Vulnerable populations, including children, pregnant women, and the elderly, are at heightened risk for the adverse health effects of pesticide exposure. Children are particularly susceptible due to their developing bodies and higher exposure rates relative to their body weight. Studies have shown that children living near agricultural fields are at increased risk for developmental disorders and other health issues related to pesticide exposure (Coronado et al., 2011). Pregnant women also face significant risks, as exposure to pesticides can affect fetal development and lead to long-term health consequences for the child (Mathiesen et al., 2020). The elderly, who may have pre-existing health conditions, are also more vulnerable to the toxic effects of pesticides, making it essential to consider these populations when assessing pesticide-related health risks (Gangemi et al., 2016).

 

5. Pesticide Residue Regulations and Standards

 

Pesticide residue regulations and standards are critical components of food safety frameworks globally. These regulations primarily focus on MRLs, the highest pesticide residues legally permitted in food products. MRLs are established by various national and international regulatory bodies, including the World Health Organization (WHO), the Food and Agriculture Organization (FAO), the Environmental Protection Agency (EPA), and the European Food Safety Authority (EFSA) (Kowalska et al., 2022; EFSA et al., 2023; Stachniuk & Fornal, 2015) (Figure 3). The establishment of MRLs is essential for ensuring that food products are safe for consumption, as they are based on extensive scientific assessments of potential health risks associated with pesticide exposure (Stachniuk & Fornal, 2015).

 

 

 

Figure 3: Some national and international regulatory bodies that played a role in establishing Maximum Residue Limits. Source: Kowalska et al., 2022; EFSA et al., 2023; Stachniuk & Fornal, 2015

 

The role of regulatory agencies in setting and enforcing pesticide residue standards is multifaceted. These agencies are responsible for conducting risk assessments, establishing MRLs, and monitoring compliance with these standards. For instance, the EPA in the United States is tasked with approving and registering the use of pesticides while also establishing tolerances, which are equivalent to MRLs in other jurisdictions (Kowalska et al., 2022; EFSA et al., 2023). Similarly, the EFSA coordinates monitoring programs across EU member states to ensure compliance with established MRLs, safeguarding public health (EFSA et al., 2023). The WHO and FAO also contribute significantly by providing guidelines and frameworks for member countries to develop their pesticide regulations, promoting harmonization of standards globally (Handford et al., 2015).

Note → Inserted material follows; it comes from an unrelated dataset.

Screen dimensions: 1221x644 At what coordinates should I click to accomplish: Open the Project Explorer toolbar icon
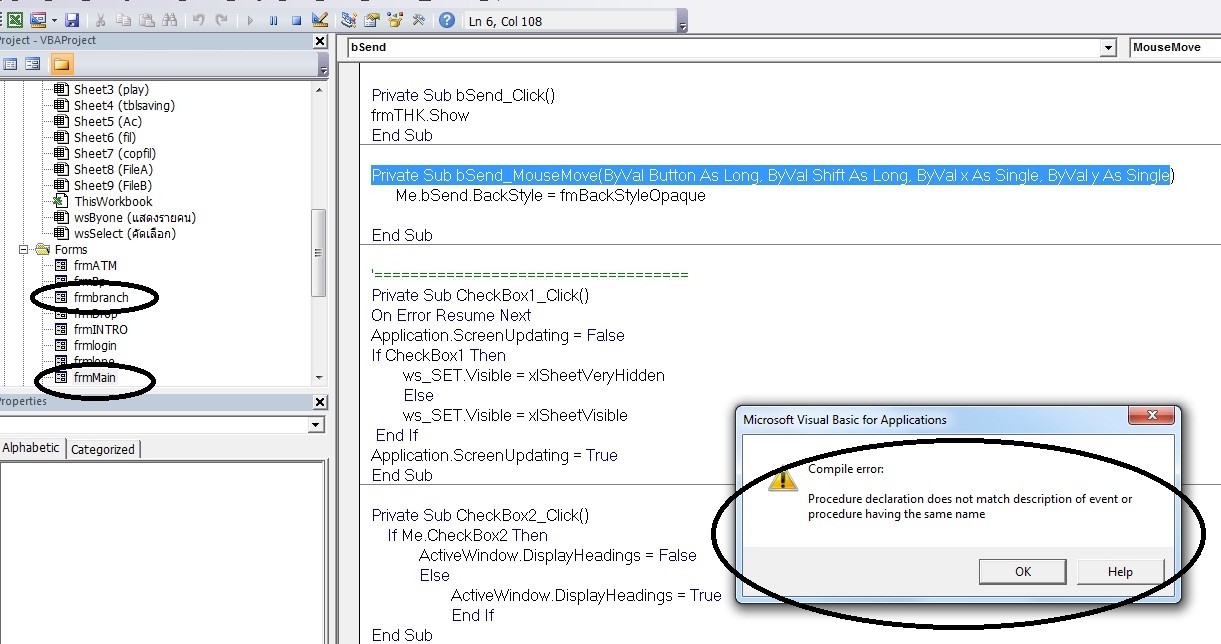[348, 20]
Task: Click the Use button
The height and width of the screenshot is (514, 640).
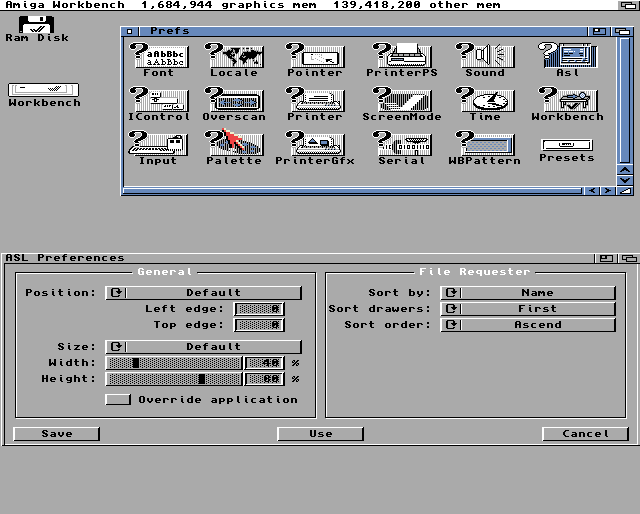Action: pos(320,434)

Despite these regulations, challenges persist, particularly in developing countries. Many of these regions face significant barriers to effectively regulating and monitoring pesticide residues. For example, more resources, training for farmers, and agricultural extension services often lead to better adherence to Good Agricultural Practices (GAP) (Galani et al., 2021; Chen et al., 2011). In Cameroon, studies have shown that many agricultural samples exceed MRLs due to improper pesticide application and a lack of knowledge among farmers about safe pesticide use (Galani et al., 2021; Galani et al., 2018). Furthermore, the absence of rigorous legislation and enforcement mechanisms in many developing countries exacerbates the problem, allowing for widespread pesticide misuse and elevated food product residue levels (Chen et al., 2011).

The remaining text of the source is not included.